HOW TO COMPLETE THIS TASK: Reproduce the listing below verbatim.

MATERIAL TO PROCESS:
╔══

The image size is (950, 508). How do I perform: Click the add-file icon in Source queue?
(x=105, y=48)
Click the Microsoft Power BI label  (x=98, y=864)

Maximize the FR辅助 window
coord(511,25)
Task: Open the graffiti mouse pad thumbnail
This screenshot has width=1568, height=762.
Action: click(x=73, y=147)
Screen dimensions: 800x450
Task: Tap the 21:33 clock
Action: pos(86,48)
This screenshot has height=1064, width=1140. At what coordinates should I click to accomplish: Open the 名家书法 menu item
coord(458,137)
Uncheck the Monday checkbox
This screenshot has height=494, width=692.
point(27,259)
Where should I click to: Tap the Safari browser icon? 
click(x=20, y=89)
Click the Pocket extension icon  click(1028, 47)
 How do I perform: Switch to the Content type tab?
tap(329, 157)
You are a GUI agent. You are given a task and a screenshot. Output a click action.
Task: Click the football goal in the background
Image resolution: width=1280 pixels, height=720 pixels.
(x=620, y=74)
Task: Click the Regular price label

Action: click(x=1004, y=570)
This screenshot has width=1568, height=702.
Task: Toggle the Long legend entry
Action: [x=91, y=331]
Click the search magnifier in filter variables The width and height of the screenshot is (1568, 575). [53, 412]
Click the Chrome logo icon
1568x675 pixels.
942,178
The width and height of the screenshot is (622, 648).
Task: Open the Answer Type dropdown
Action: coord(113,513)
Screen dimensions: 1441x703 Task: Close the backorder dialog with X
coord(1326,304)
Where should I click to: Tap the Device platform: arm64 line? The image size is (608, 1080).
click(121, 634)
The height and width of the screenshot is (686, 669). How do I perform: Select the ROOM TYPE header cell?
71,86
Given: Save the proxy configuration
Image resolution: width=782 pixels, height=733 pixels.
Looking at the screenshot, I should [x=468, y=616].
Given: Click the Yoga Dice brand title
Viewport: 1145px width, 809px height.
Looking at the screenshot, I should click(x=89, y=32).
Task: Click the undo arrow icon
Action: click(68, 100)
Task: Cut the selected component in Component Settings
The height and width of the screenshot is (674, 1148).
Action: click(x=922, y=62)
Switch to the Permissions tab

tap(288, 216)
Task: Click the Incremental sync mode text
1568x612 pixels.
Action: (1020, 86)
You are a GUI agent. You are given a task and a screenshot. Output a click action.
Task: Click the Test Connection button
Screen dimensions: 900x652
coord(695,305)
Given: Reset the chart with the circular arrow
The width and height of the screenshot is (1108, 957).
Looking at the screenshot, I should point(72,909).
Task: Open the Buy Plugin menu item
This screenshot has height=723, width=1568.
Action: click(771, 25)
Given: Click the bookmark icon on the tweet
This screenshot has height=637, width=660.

╚══

YOUR RESPONSE:
The image size is (950, 508). How do I perform: Click the add-file icon in Source queue?
(x=105, y=48)
Click the Microsoft Power BI label  (x=98, y=864)

Maximize the FR辅助 window
coord(511,25)
Task: Open the graffiti mouse pad thumbnail
This screenshot has width=1568, height=762.
Action: click(x=73, y=147)
Screen dimensions: 800x450
Task: Tap the 21:33 clock
Action: pos(86,48)
This screenshot has height=1064, width=1140. At what coordinates should I click to accomplish: Open the 名家书法 menu item
coord(458,137)
Uncheck the Monday checkbox
This screenshot has height=494, width=692.
point(27,259)
Where should I click to: Tap the Safari browser icon? 
click(x=20, y=89)
Click the Pocket extension icon  click(1028, 47)
 How do I perform: Switch to the Content type tab?
tap(329, 157)
You are a GUI agent. You are given a task and a screenshot. Output a click action.
Task: Click the football goal in the background
Image resolution: width=1280 pixels, height=720 pixels.
(x=620, y=74)
Task: Click the Regular price label

Action: click(x=1004, y=570)
This screenshot has width=1568, height=702.
Task: Toggle the Long legend entry
Action: [x=91, y=331]
Click the search magnifier in filter variables The width and height of the screenshot is (1568, 575). [53, 412]
Click the Chrome logo icon
1568x675 pixels.
942,178
The width and height of the screenshot is (622, 648).
Task: Open the Answer Type dropdown
Action: coord(113,513)
Screen dimensions: 1441x703 Task: Close the backorder dialog with X
coord(1326,304)
Where should I click to: Tap the Device platform: arm64 line? The image size is (608, 1080).
click(121, 634)
The height and width of the screenshot is (686, 669). How do I perform: Select the ROOM TYPE header cell?
71,86
Given: Save the proxy configuration
Image resolution: width=782 pixels, height=733 pixels.
Looking at the screenshot, I should [x=468, y=616].
Given: Click the Yoga Dice brand title
Viewport: 1145px width, 809px height.
Looking at the screenshot, I should click(x=89, y=32).
Task: Click the undo arrow icon
Action: click(68, 100)
Task: Cut the selected component in Component Settings
The height and width of the screenshot is (674, 1148).
Action: click(x=922, y=62)
Switch to the Permissions tab

tap(288, 216)
Task: Click the Incremental sync mode text
1568x612 pixels.
Action: (1020, 86)
You are a GUI agent. You are given a task and a screenshot. Output a click action.
Task: Click the Test Connection button
Screen dimensions: 900x652
coord(695,305)
Given: Reset the chart with the circular arrow
The width and height of the screenshot is (1108, 957).
Looking at the screenshot, I should point(72,909).
Task: Open the Buy Plugin menu item
This screenshot has height=723, width=1568.
Action: click(771, 25)
Given: Click the bookmark icon on the tweet
This screenshot has height=637, width=660.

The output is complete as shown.